Ignoring Refactoring Commits
We keep a list of big refactoring commits in .git-blame-ignore-revs
. When looking at change annotations using git blame
it's helpful to ignore these. You can configure git and your IDE to do so using:
git config blame.ignoreRevsFile .git-blame-ignore-revs
Adding new exercises
If you want to add a new exercise, we recommend copying an existing one and
adapting it accordingly. Make sure the new subproject's build.gradle
file
contains appropriate class name properties so that we can create the right
tasks for Running Tests and Solutions on the Command Line, e.g.:
ext.javaExerciseClassName = 'org.apache.flink.training.exercises.ridesandfares.RidesAndFaresExercise'
ext.scalaExerciseClassName = 'org.apache.flink.training.exercises.ridesandfares.scala.RidesAndFaresExercise'
ext.javaSolutionClassName = 'org.apache.flink.training.solutions.ridesandfares.RidesAndFaresSolution'
ext.scalaSolutionClassName = 'org.apache.flink.training.solutions.ridesandfares.scala.RidesAndFaresSolution'
apply plugin: 'application'
mainClassName = ext.javaExerciseClassName
Useful Gradle Commands and Tricks
Clean Build with all Checks
./gradlew clean check shadowJar
./gradlew clean check shadowJar --no-build-cache
Force a Re-run of all Tests Only
./gradlew cleanTest test --no-build-cache
ℹ️ Note: Ignoring the build-cache is required if you really want to run the test again (without any changes in code). Otherwise the test tasks will just pull the latest test results from the cache.
Fix Formatting
./gradlew spotlessApply
./gradlew :rides-and-fares:spotlessApply
ℹ️ Note: You actually do not have to remember this since
./gradlew check
will not only verify the formatting and print any errors but also mention the command to fix these.
Tune the Java Compiler
Add the following code to the subprojects { /*...*/ }
section of the
build.gradle
file and adapt accordingly, for example:
tasks.withType(JavaCompile) {
options.compilerArgs << '-Xlint:unchecked'
options.deprecation = true
}
ℹ️ Note: We don't add this by default for now to keep the training requirements low for participants and keep focus on the exercises at hand.

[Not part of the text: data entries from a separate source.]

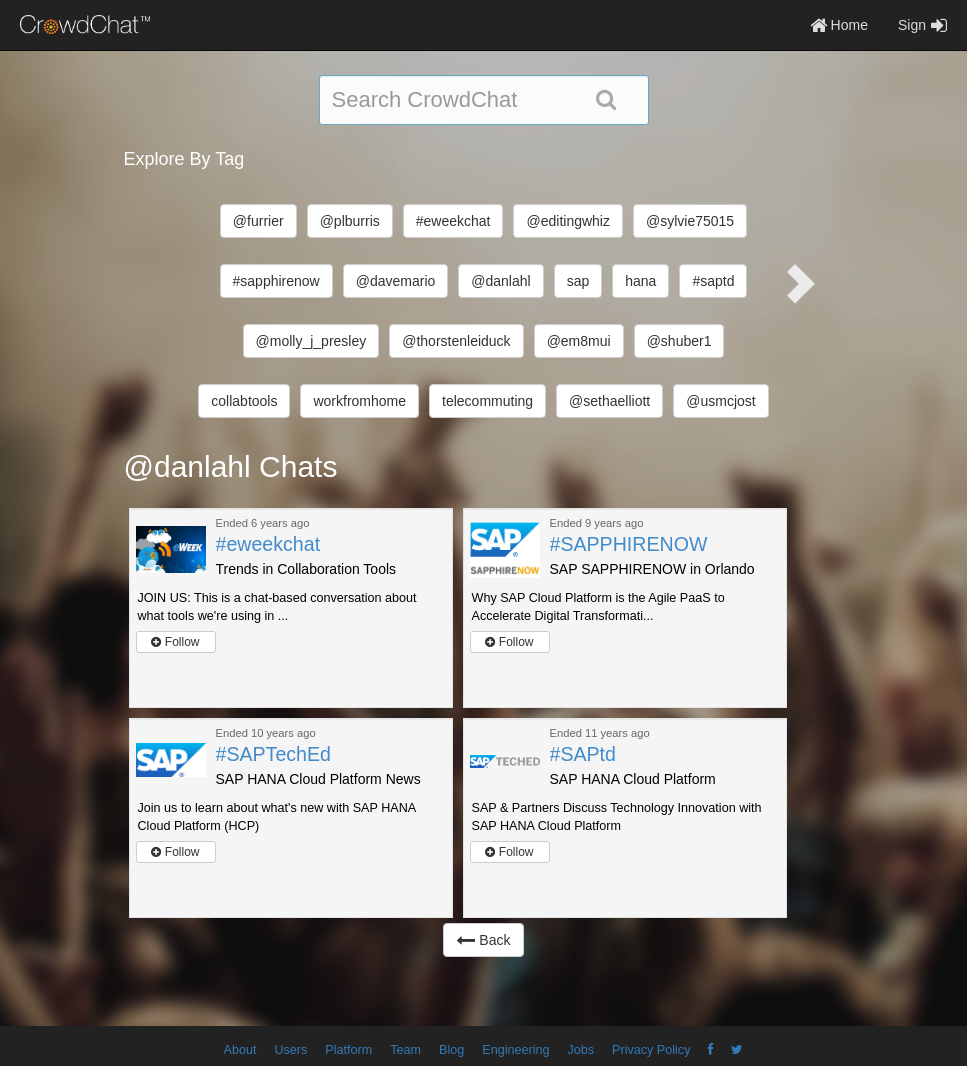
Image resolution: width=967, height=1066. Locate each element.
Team (405, 1050)
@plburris (350, 221)
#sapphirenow (276, 281)
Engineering (515, 1050)
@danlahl (500, 281)
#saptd (713, 281)
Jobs (580, 1050)
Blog (451, 1050)
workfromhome (359, 401)
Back (483, 940)
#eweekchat (453, 221)
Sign (922, 25)
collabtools (244, 401)
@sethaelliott (609, 401)
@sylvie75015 (690, 221)
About (240, 1050)
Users (290, 1050)
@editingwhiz (567, 221)
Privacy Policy (651, 1050)
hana (640, 281)
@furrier (258, 221)
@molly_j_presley (311, 341)
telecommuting (487, 401)
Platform (348, 1050)
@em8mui (579, 341)
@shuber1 (679, 341)
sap (578, 281)
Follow (175, 642)
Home (839, 25)
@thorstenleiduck (456, 341)
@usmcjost (720, 401)
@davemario (396, 281)
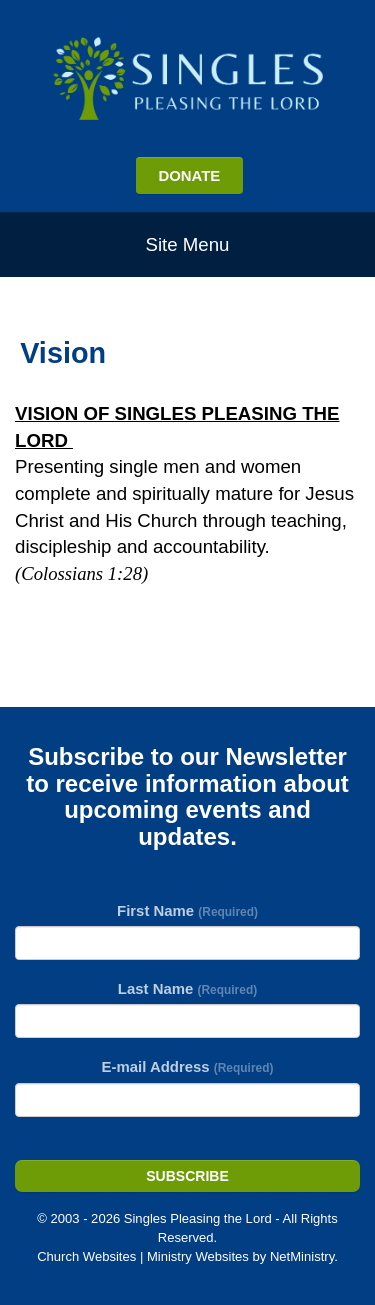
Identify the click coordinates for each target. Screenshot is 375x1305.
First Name (187, 910)
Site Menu (188, 244)
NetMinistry (302, 1256)
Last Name (187, 988)
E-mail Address (188, 1066)
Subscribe (187, 1176)
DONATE (189, 175)
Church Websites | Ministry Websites (144, 1256)
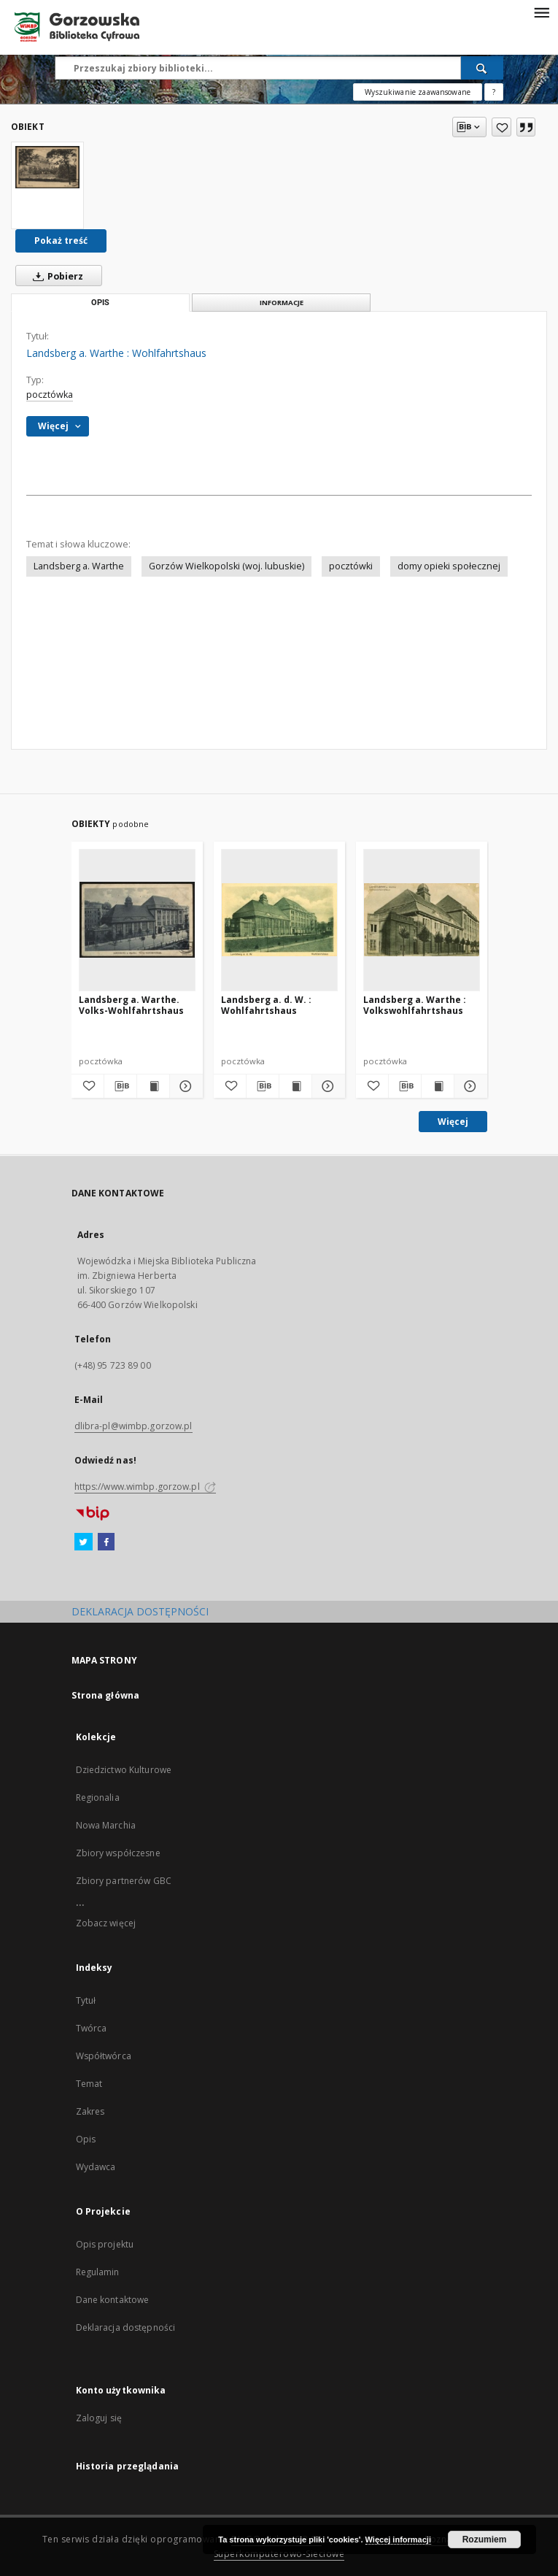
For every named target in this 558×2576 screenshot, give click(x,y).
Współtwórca (103, 2056)
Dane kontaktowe (113, 2300)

Deprecated Gradle Features
You may see this warning being reported from Gradle:
Deprecated Gradle features were used in this build, making it incompatible with Gradle 8.0.
You can use '--warning-mode all' to show the individual deprecation warnings and determine if they come from your own scripts or plugins.
See https://docs.gradle.org/7.1/userguide/command_line_interface.html#sec:command_line_warnings
This is currently caused by johnrengelman/shadow#680 and has to be fixed by the shadow plugin developers.
License
The code in this repository is licensed under the Apache Software License 2.